[Work order]
Make an exact copy of the lines from the one holding "Visit the @ChouhanShivraj profile mention" through the end of the entries below, both ends kept, and of nothing else. Exclude pictures.

[Stored items from a collection]

- - - -

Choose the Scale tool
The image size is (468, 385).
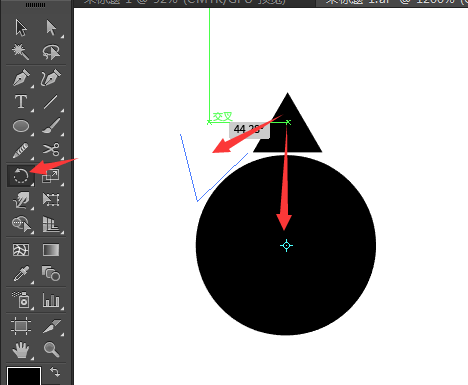pos(51,176)
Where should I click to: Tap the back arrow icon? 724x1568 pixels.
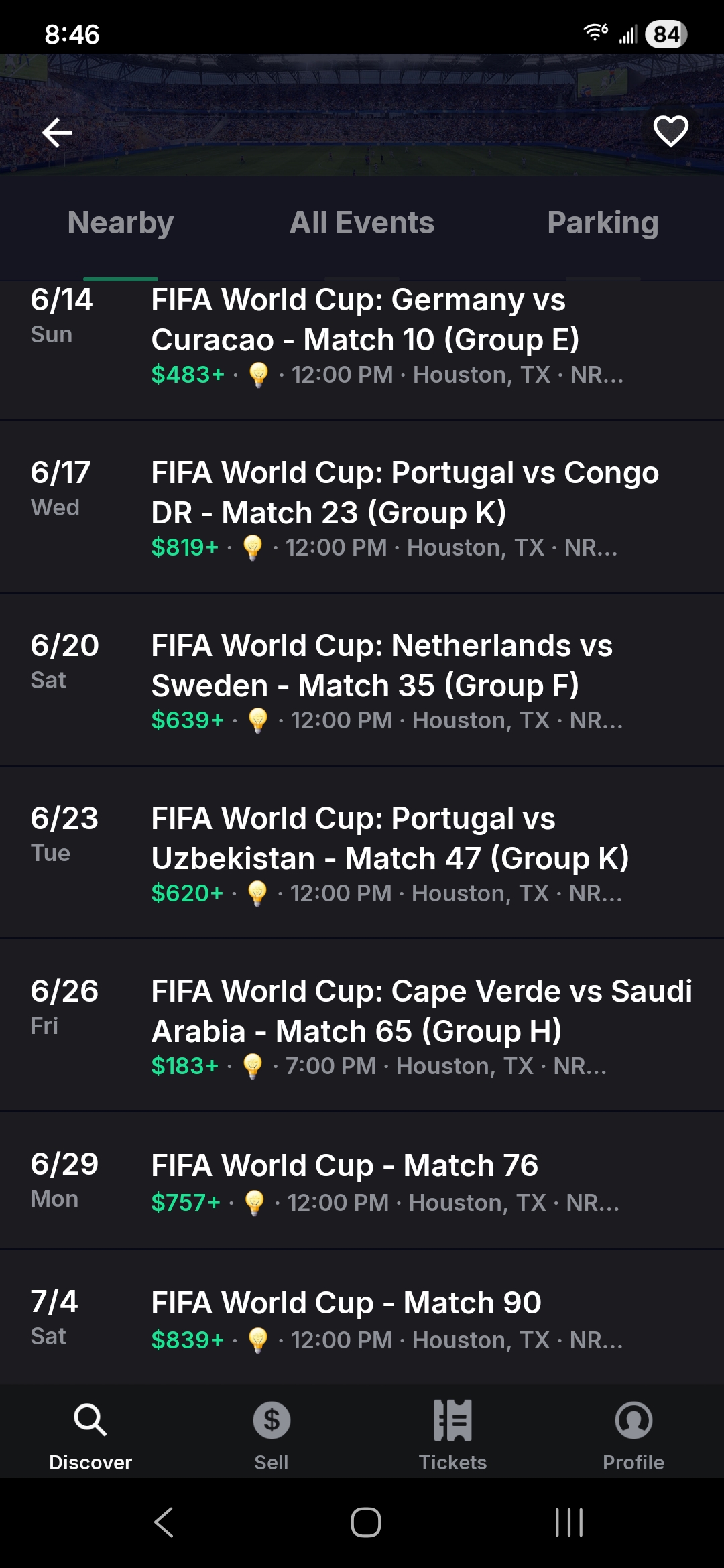pyautogui.click(x=57, y=132)
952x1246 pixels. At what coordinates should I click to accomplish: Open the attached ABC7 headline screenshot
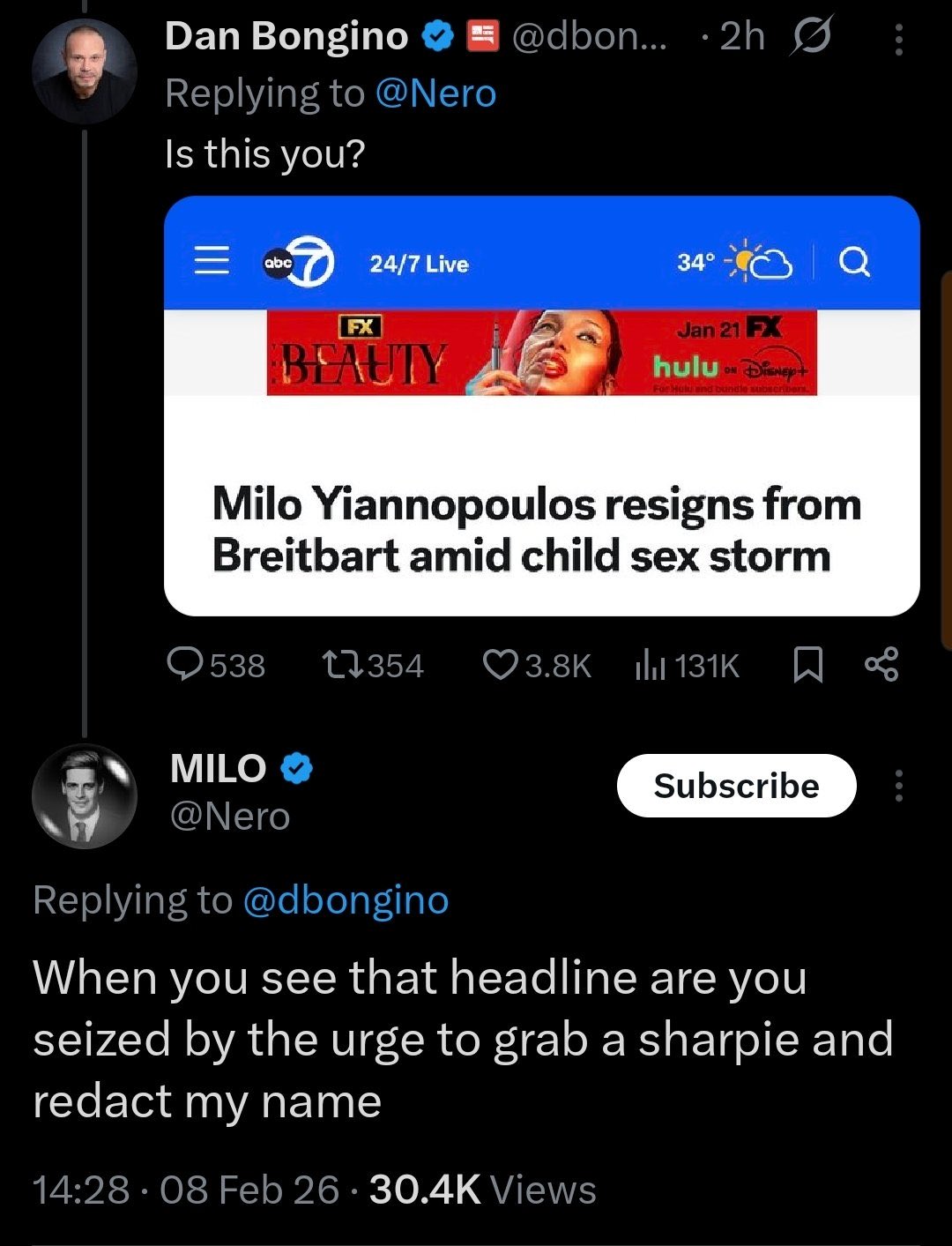[x=541, y=406]

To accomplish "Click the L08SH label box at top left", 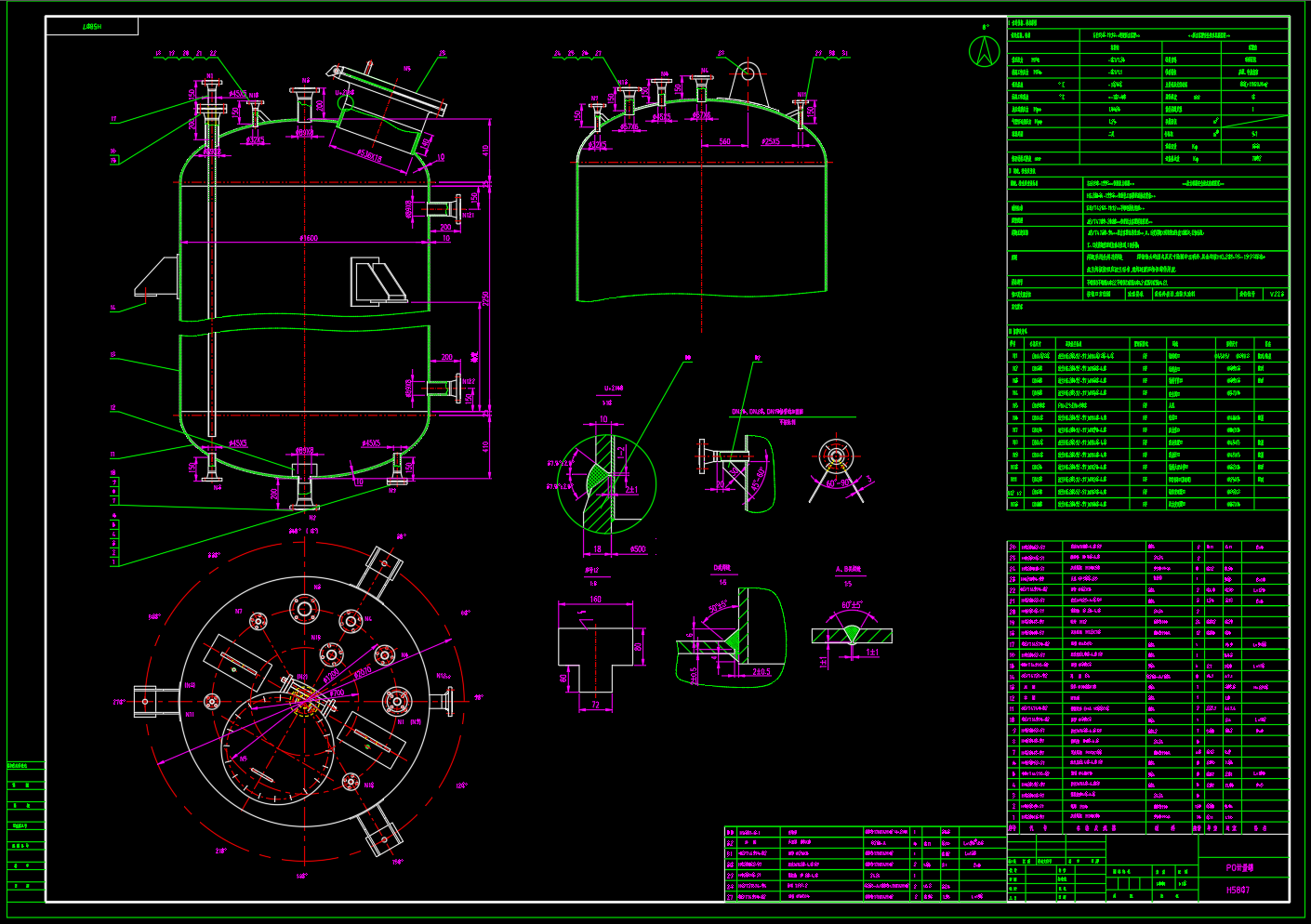I will (x=92, y=27).
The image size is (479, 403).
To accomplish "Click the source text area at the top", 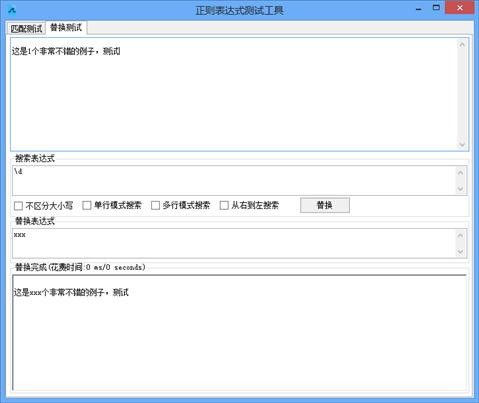I will pos(234,94).
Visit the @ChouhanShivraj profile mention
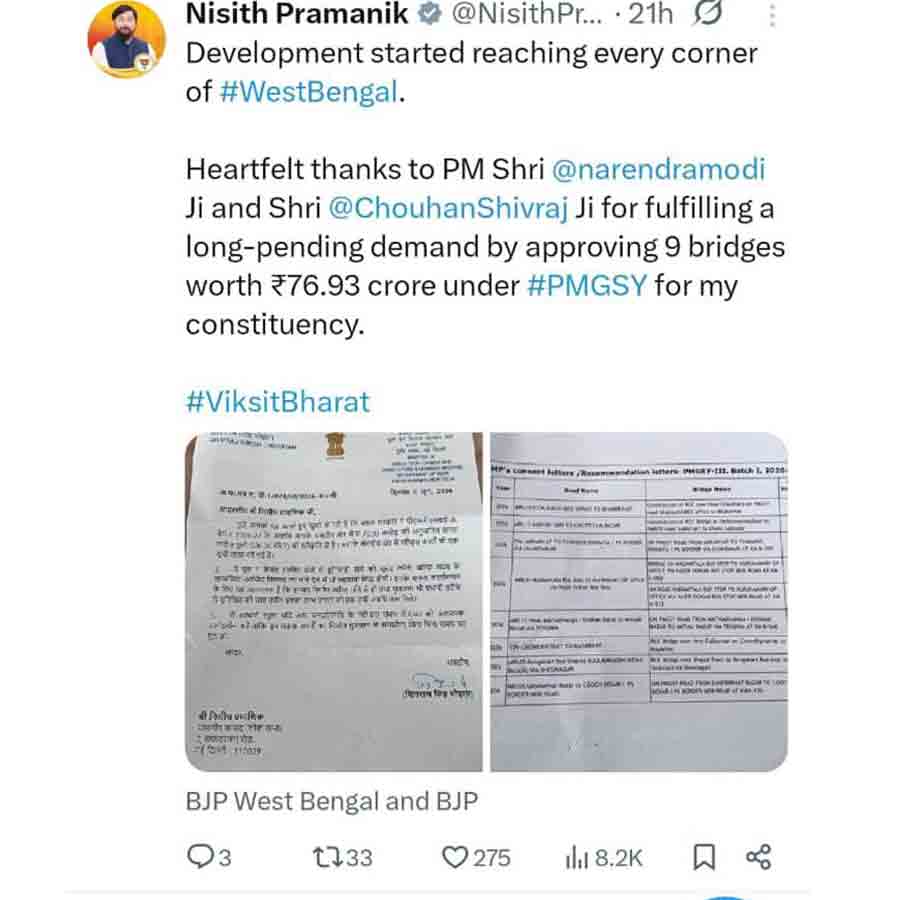 tap(448, 208)
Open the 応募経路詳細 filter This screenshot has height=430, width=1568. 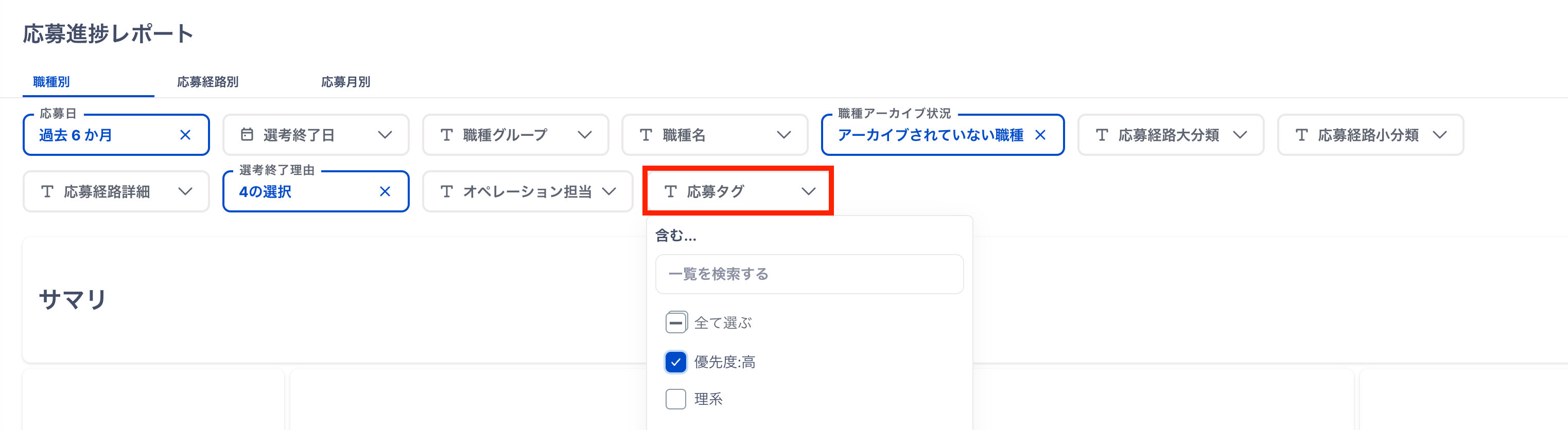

- - - -

[Output below]
Visit the @ChouhanShivraj profile mention
 tap(448, 208)
Open the 応募経路詳細 filter This screenshot has height=430, width=1568. 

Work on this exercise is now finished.